Shandong to Phase Out Older Trucks
Shandong province aims by 2020 to replace all local diesel vehicles that don’t comply with more recent emission standards than China 3 – which was adopted in 2005 – according to a policy issued Feb. 9.
The provincial government plans to use subsidies and strict emission supervision to achieve the goal. Officials said the province has approximately 800,000 diesel vehicles that only meet China III or previous emission standards. China 3 is equivalent to Euro III, a past emission standard in the European Union.
Shandong’s move is in accordance with the Chinese central government’s “Blue Sky” plan – issued in June 2018 – to eliminate more than 1 million China 3 diesel vehicles around the Beijing-Tianjin-Hebei ring and Fenwei Plain, the two most polluted areas in China.
The Shandong government will also push the use of alternative energy vehicles, especially buses, taxis, distribution vehicles and garbage trucks. By the end of 2020, major cities Jinan and Qingdao will have to replace all existing public buses with new energy buses. As defined by the central government, NEVs include vehicles powered solely by battery, plug-in hybrids and vehicles powered by fuel cells.

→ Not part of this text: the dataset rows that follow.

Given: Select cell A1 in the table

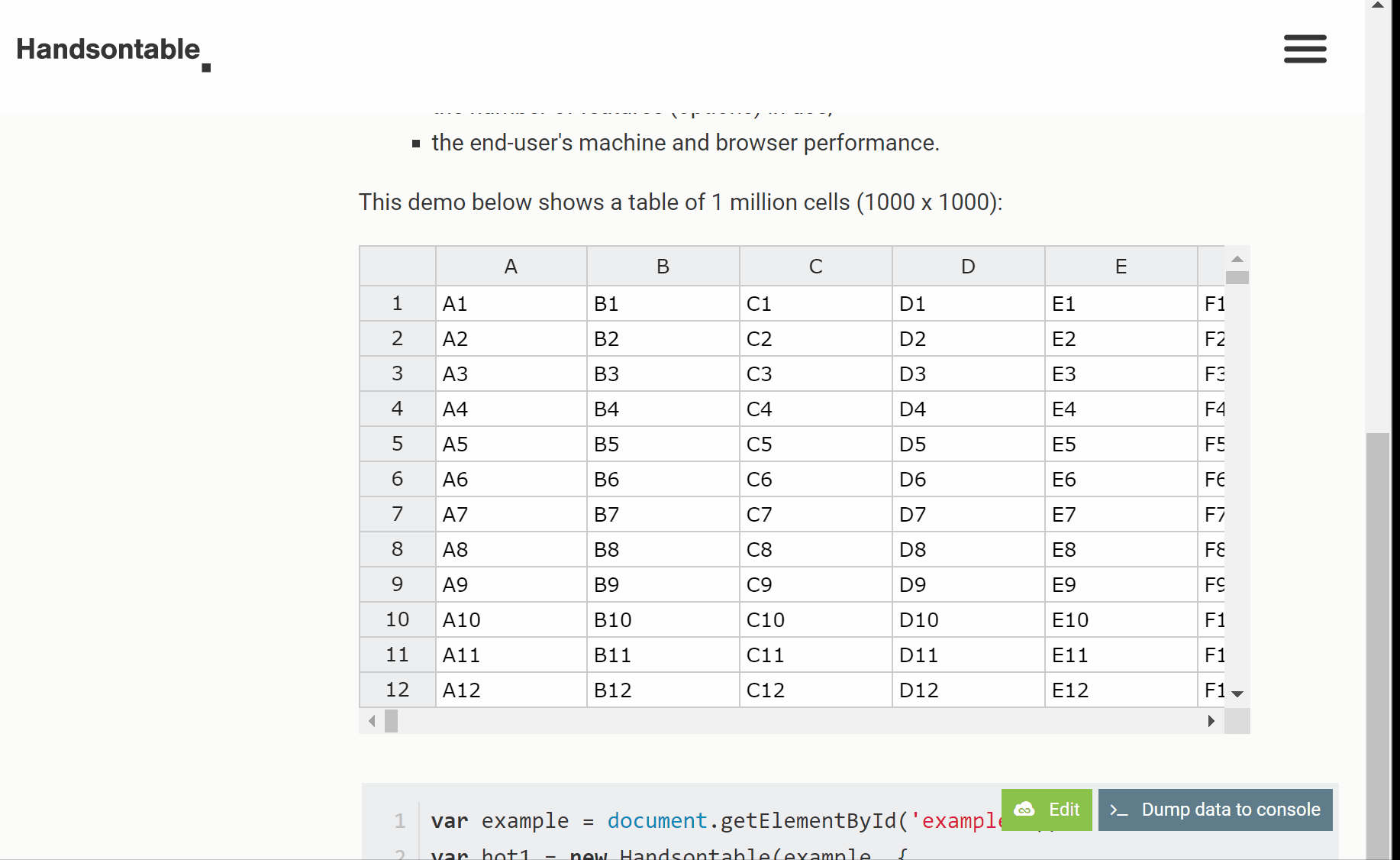Looking at the screenshot, I should pos(510,303).
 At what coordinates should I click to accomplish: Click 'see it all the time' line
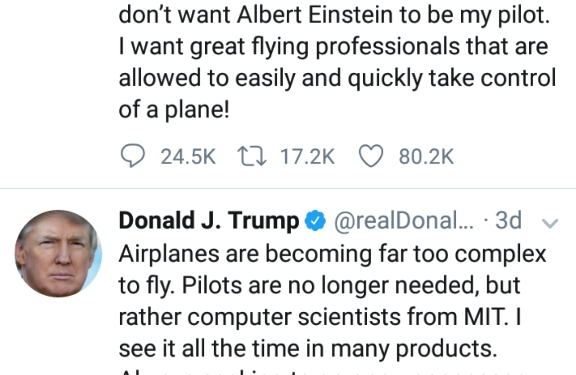pos(308,348)
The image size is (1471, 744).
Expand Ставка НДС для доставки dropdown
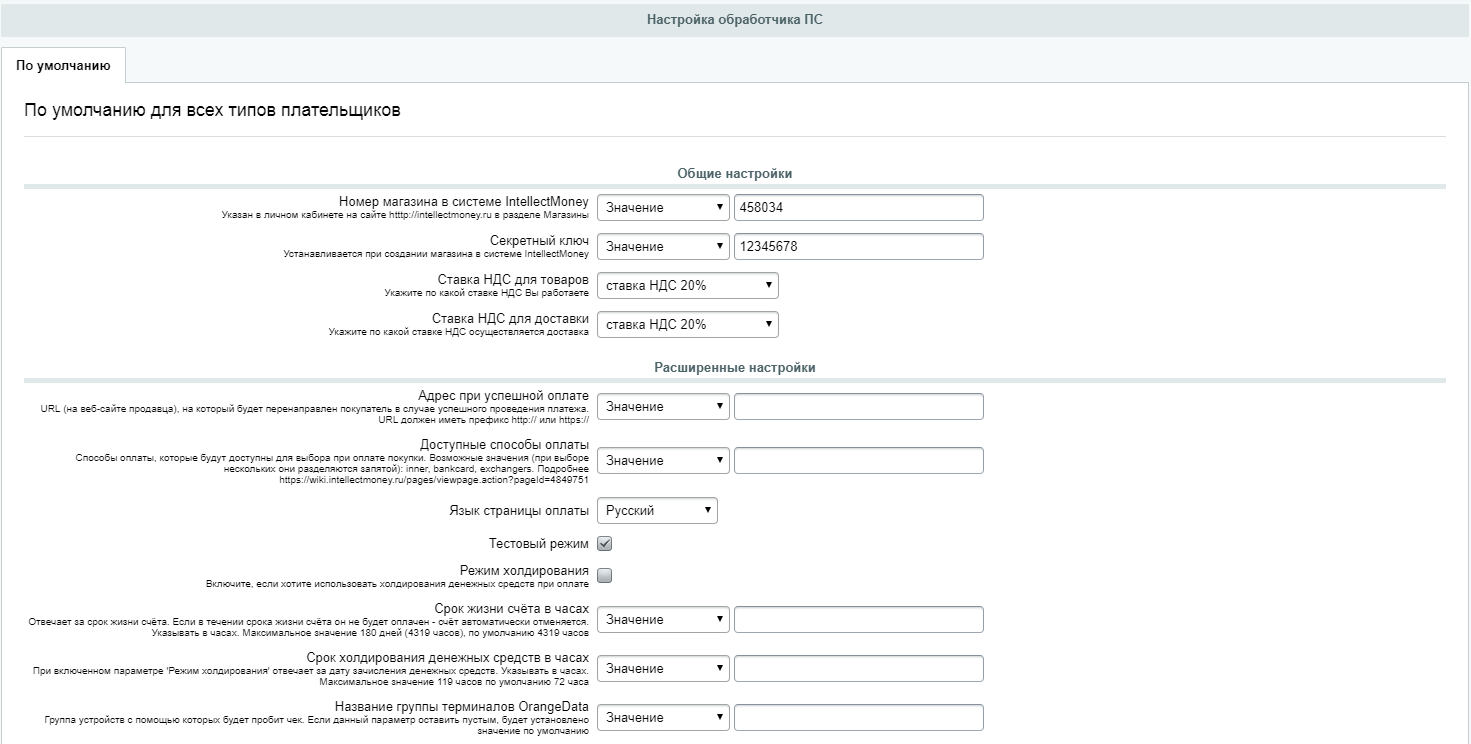click(x=688, y=324)
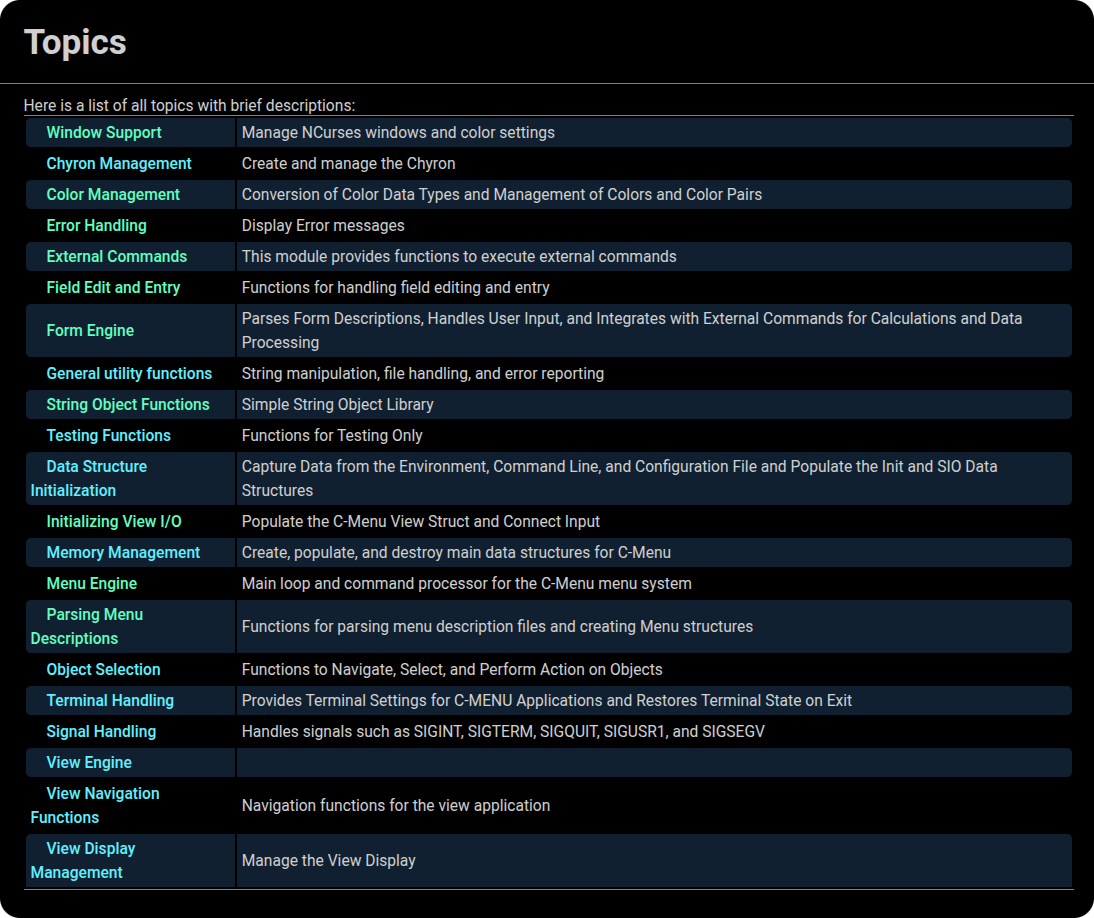Click the Testing Functions link
The image size is (1094, 918).
[x=108, y=435]
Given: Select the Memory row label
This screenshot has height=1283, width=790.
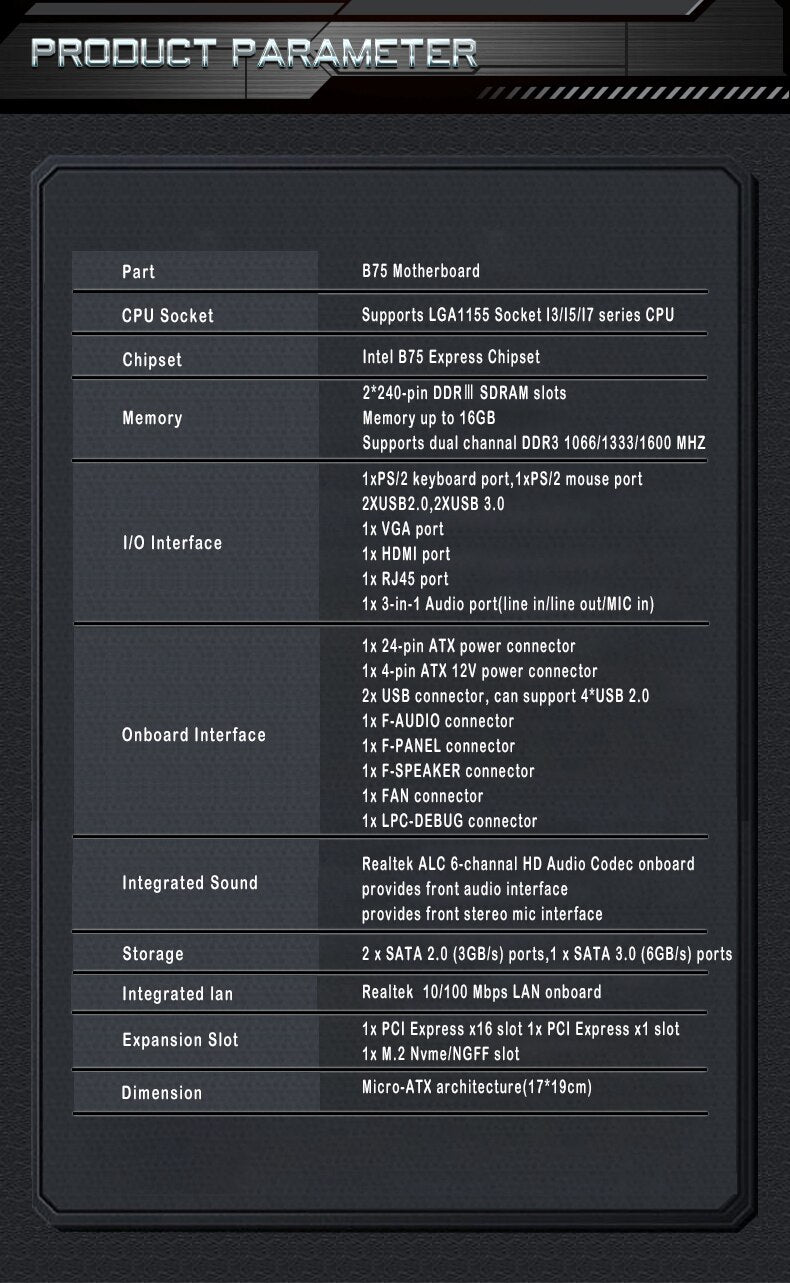Looking at the screenshot, I should [x=152, y=418].
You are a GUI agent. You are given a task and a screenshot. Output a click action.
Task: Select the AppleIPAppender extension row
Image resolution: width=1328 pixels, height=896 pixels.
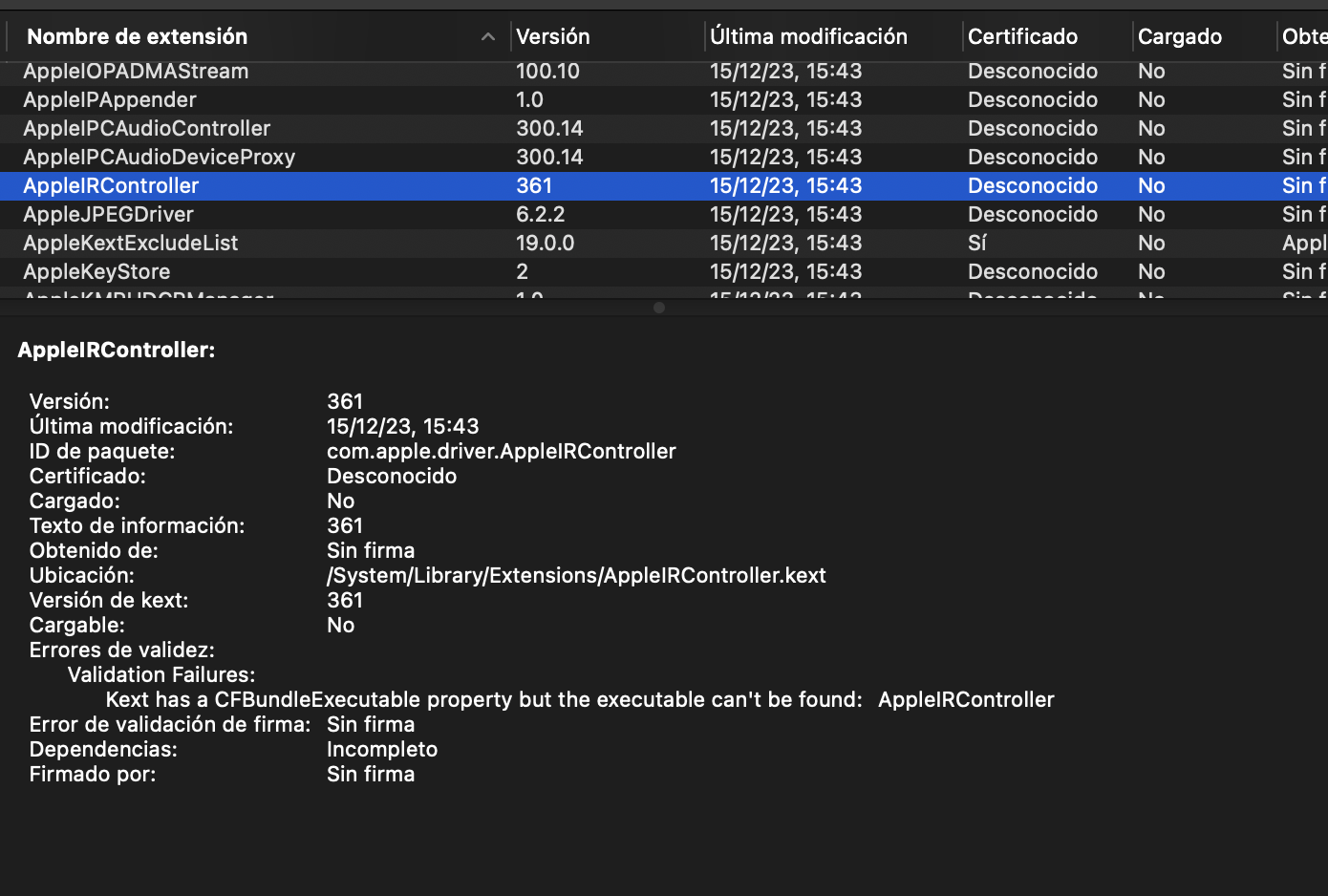[110, 100]
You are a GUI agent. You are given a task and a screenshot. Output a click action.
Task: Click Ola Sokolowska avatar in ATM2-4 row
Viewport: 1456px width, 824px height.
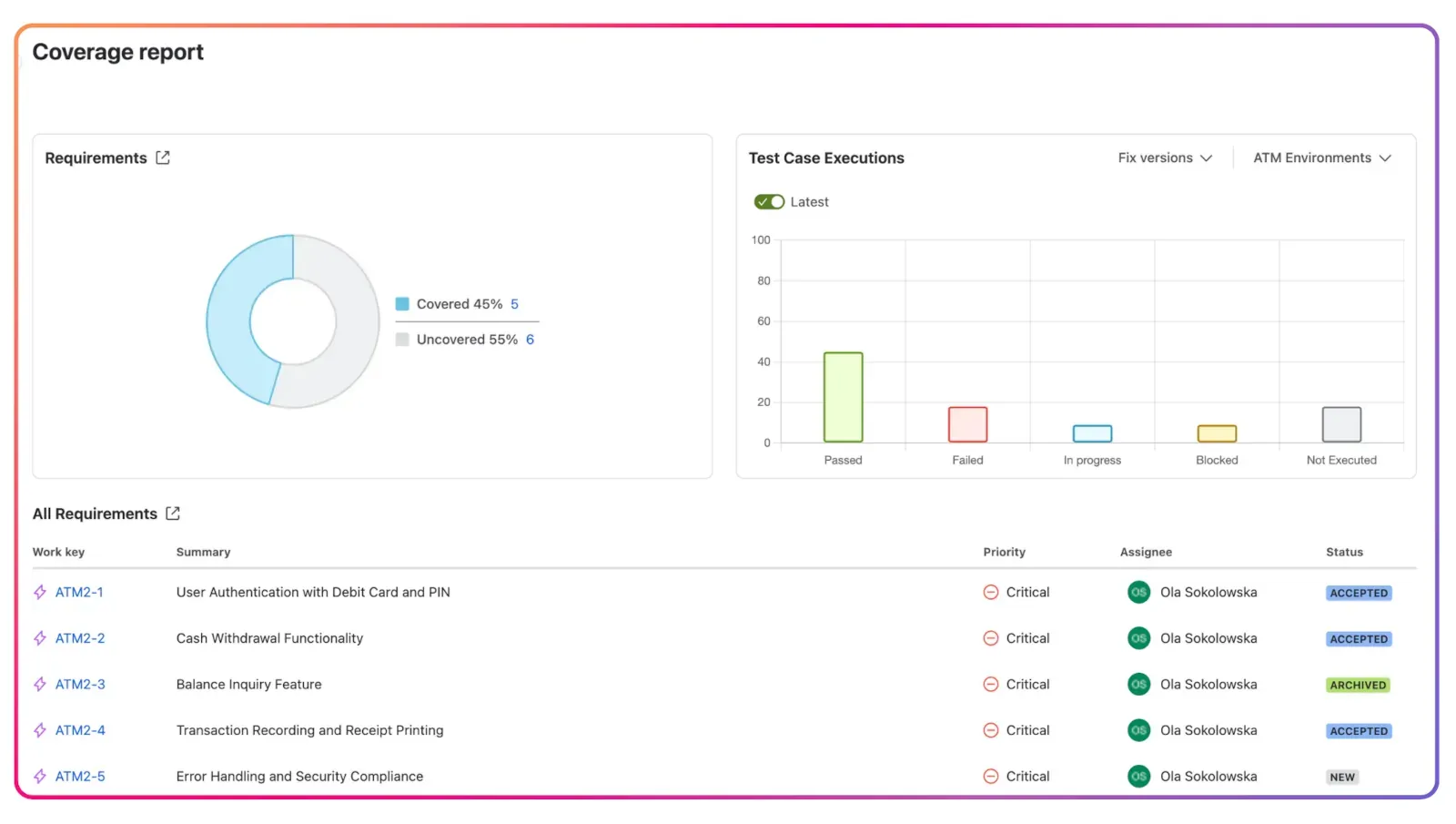tap(1138, 730)
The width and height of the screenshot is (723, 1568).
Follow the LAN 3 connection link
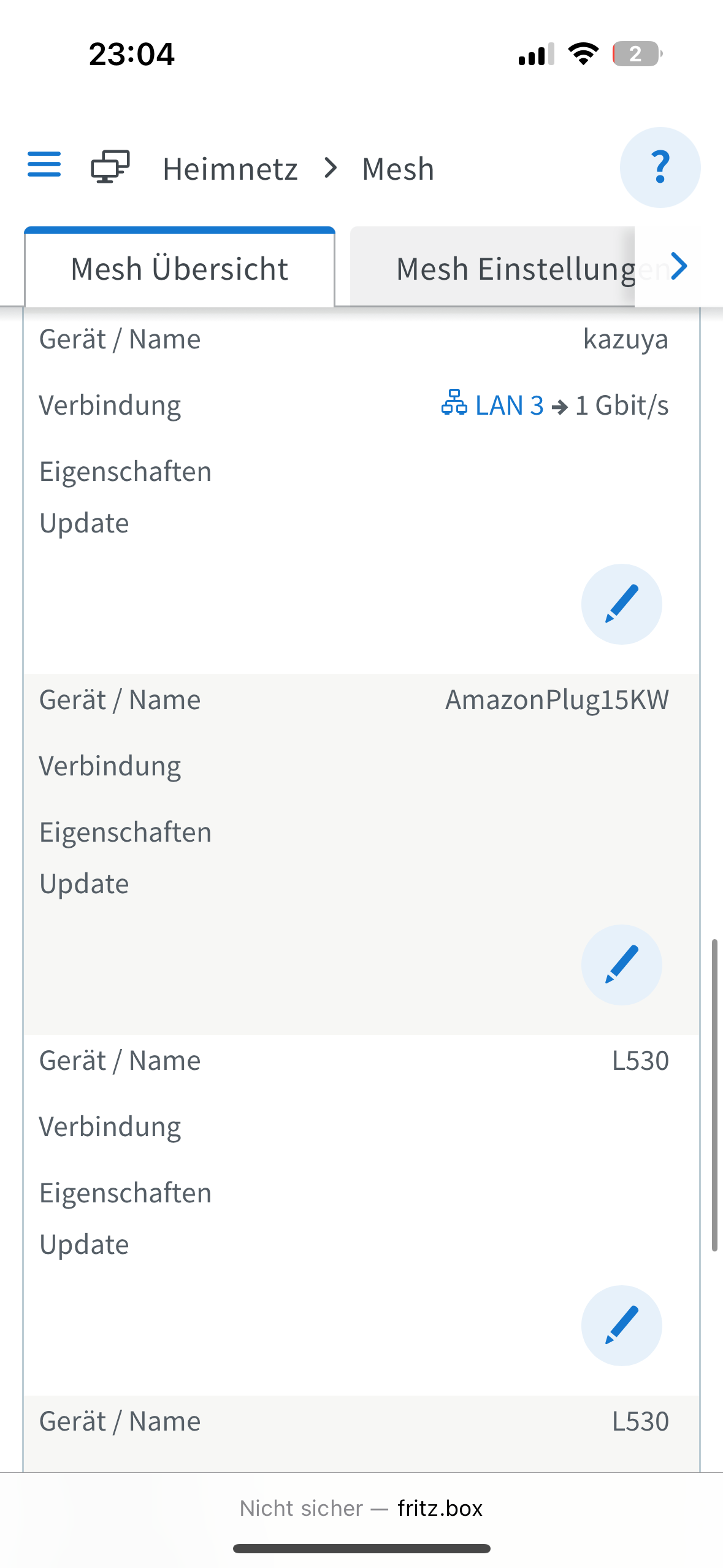[x=509, y=405]
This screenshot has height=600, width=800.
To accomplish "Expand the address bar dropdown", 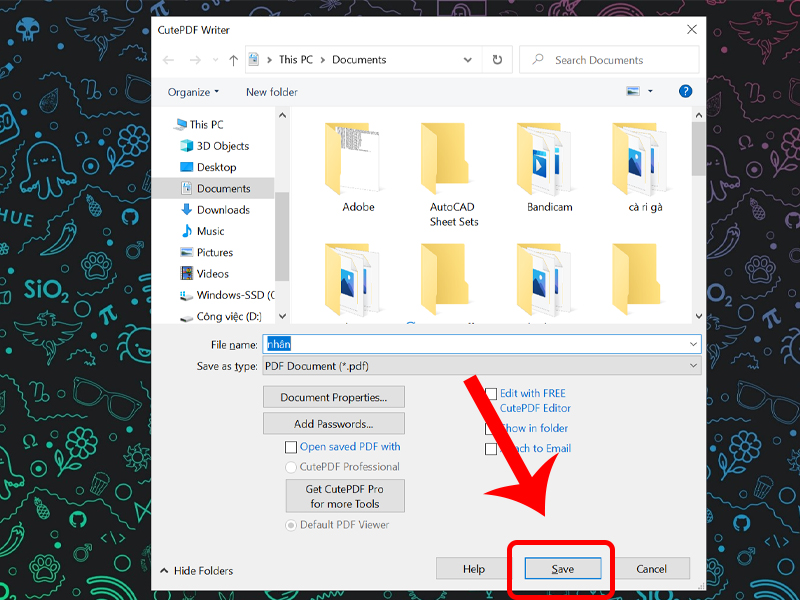I will (466, 59).
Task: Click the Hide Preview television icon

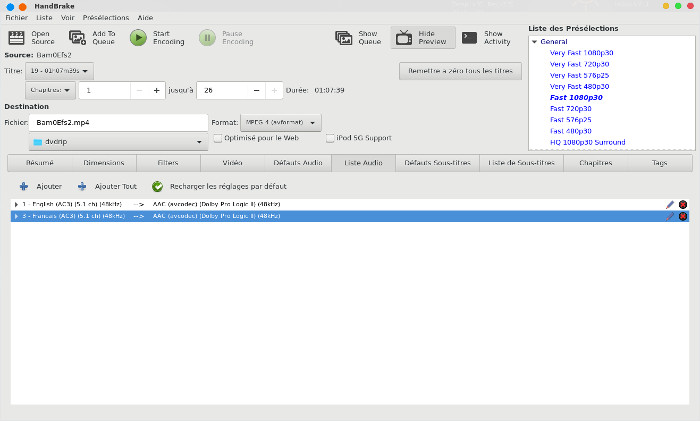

In addition, Shandong stopped supplying diesel fuel from Jan. 1 for vehicles that only meet the China 3 emissions standard and below, a move to prepare for the regional adoption of the new standard starting July 1.
Scheduled to be implemented by a number of provinces and municipalities throughout this year, the China 6 standard is said to be stricter than the EU’s Euro VI. It demands further emission cuts compared to the China 5 standard, such as a 77 percent reduction in nitrogen oxide emissions, from 2 grams per kilowatt hour under China 5 to 0.46g/kwh for China 6.
Many big cities, including Guangdong and Shanghai, initially planned to adopt the standard around mid-2018, but eventually postponed the agenda for at least a year. The reason is that many diesel engine makers are not ready to supply China 6-compatible equipment, said Xie Xin, a motor oil and additives researcher at Sinopec’s research institute in Beijing.
“The national rollout of the new standard will likely take some time given that most diesel trucks in China still use China 2 standard engines [that run on] CF-4 oils,” he told Lube Report Asia. Service category API CF-4 is not suitable for use in most diesel-powered automotive engines built after 2009, according to the American Petroleum Institute.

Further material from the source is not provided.